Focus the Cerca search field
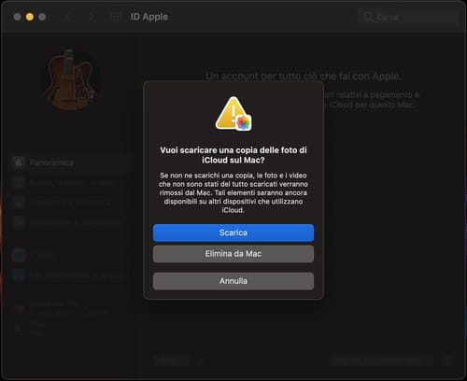This screenshot has height=381, width=467. (x=408, y=17)
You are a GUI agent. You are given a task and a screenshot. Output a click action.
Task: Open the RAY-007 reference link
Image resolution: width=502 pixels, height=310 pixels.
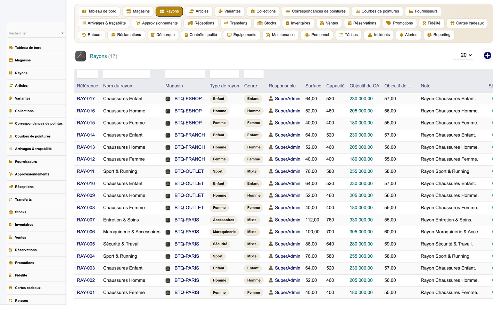[86, 220]
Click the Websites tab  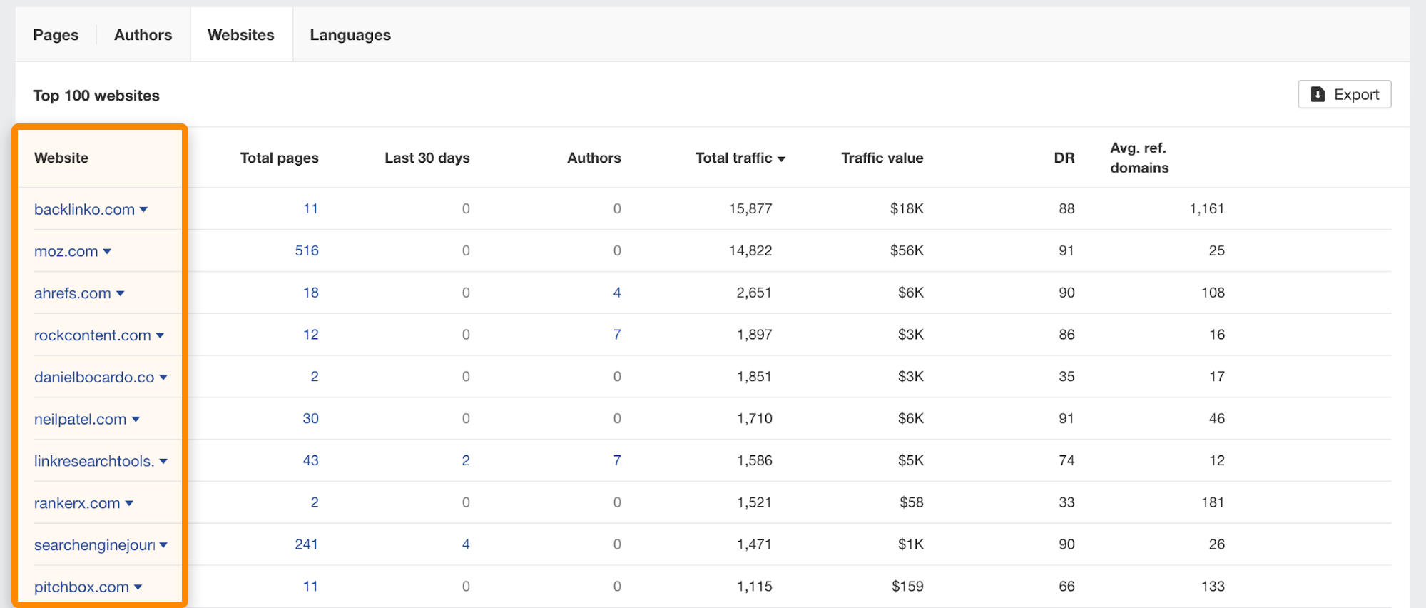tap(240, 35)
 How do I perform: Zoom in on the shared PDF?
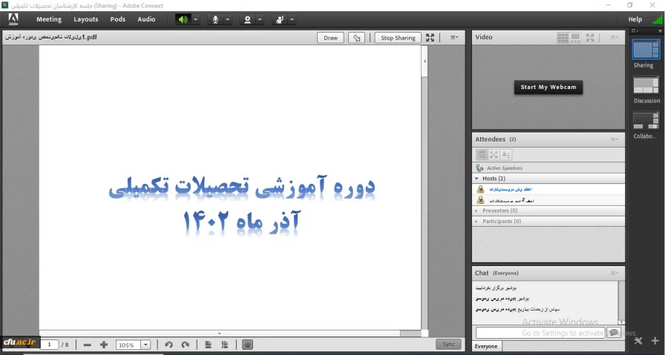104,345
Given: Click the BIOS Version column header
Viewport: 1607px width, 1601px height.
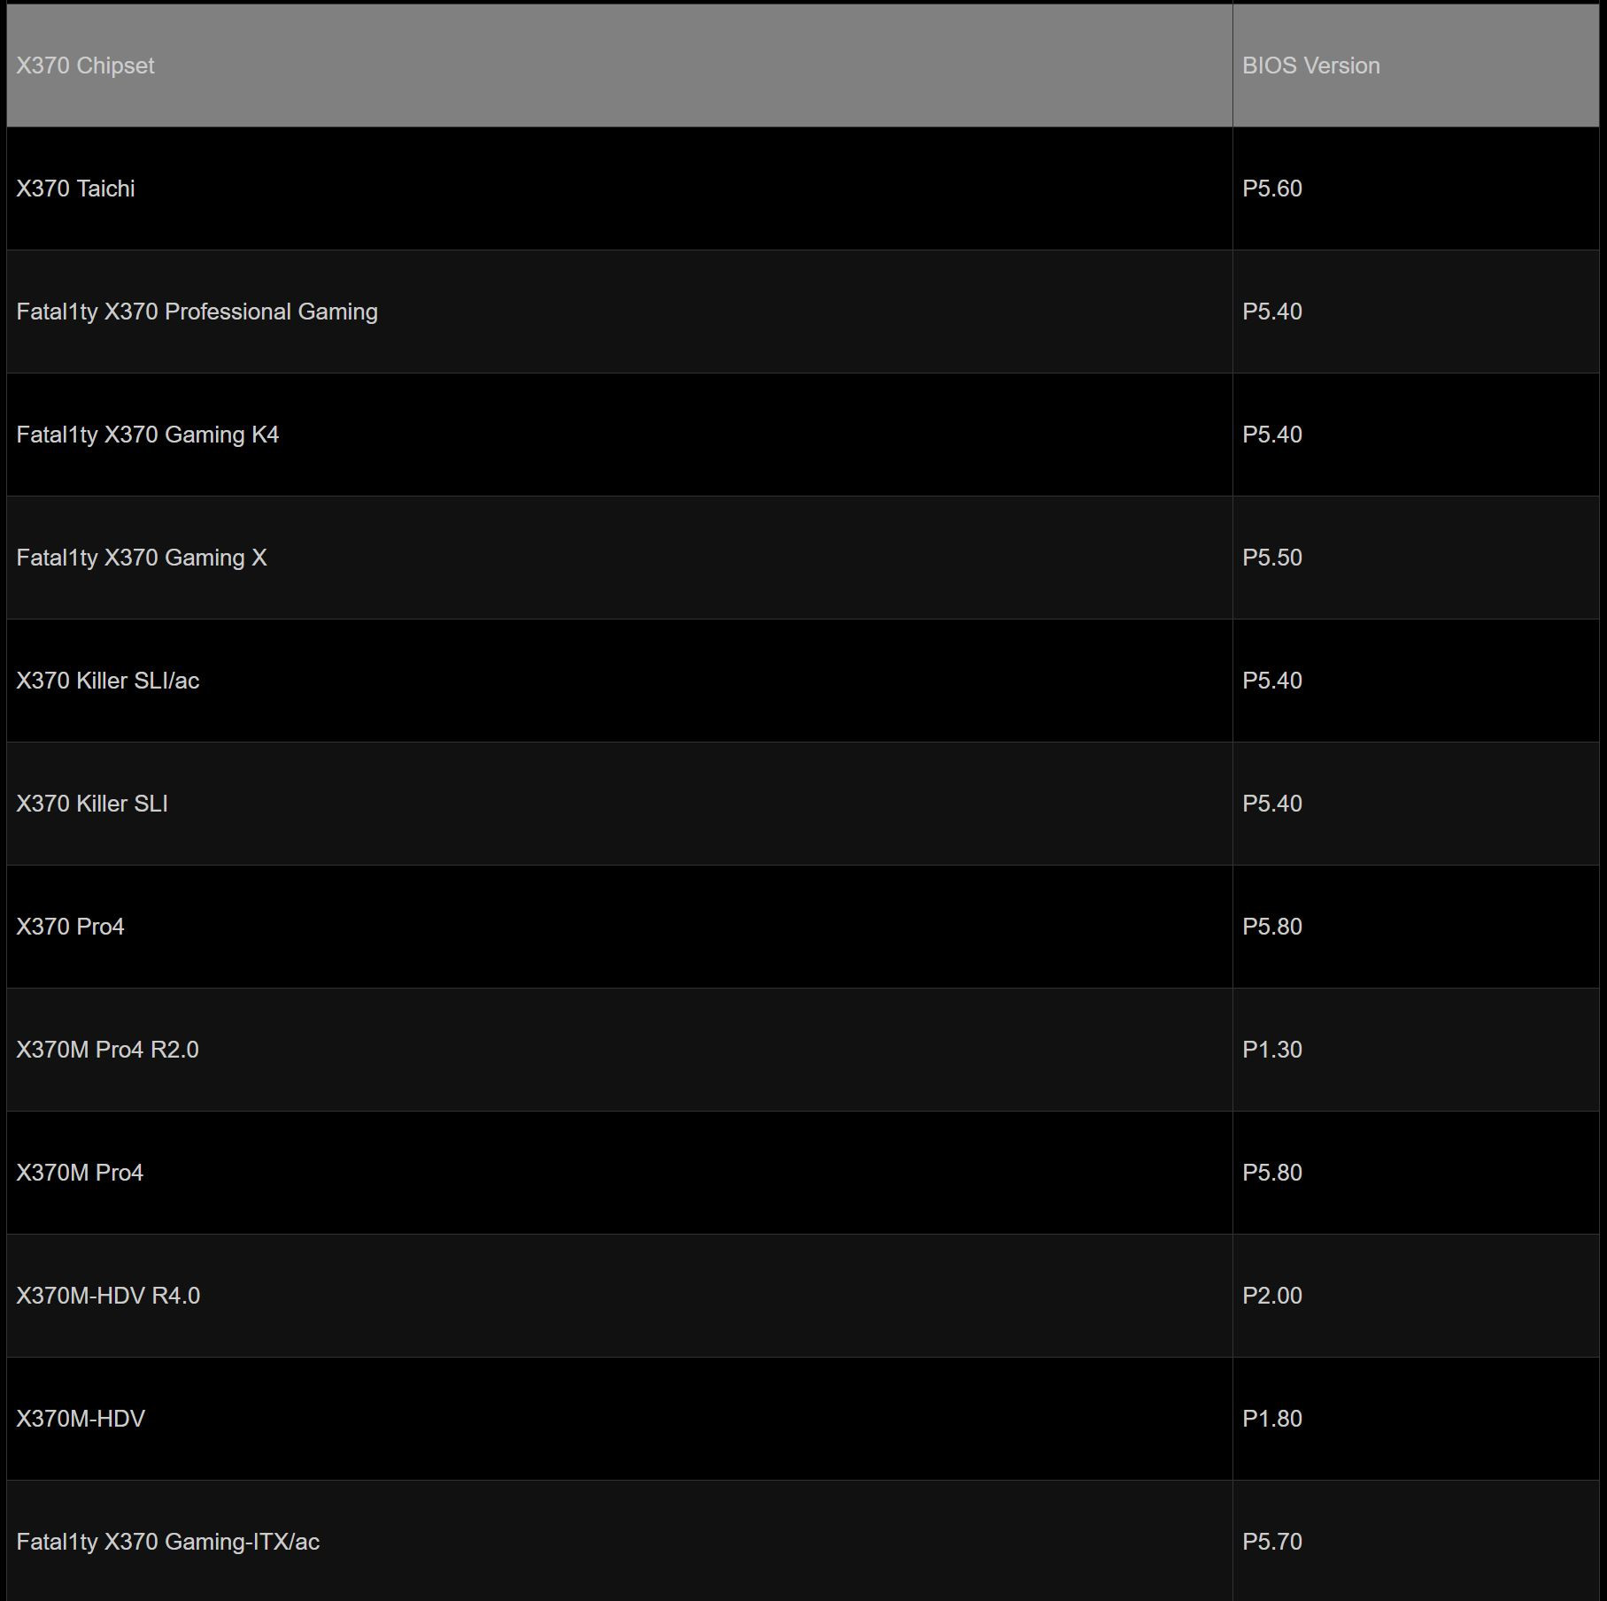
---*---
Please reproduce the lines exactly from the one containing "Given: Click the BIOS Version column header" through the last line of the data above, and keep the pictures out.

◆ EXPECTED ANSWER ◆
Given: Click the BIOS Version column header
Viewport: 1607px width, 1601px height.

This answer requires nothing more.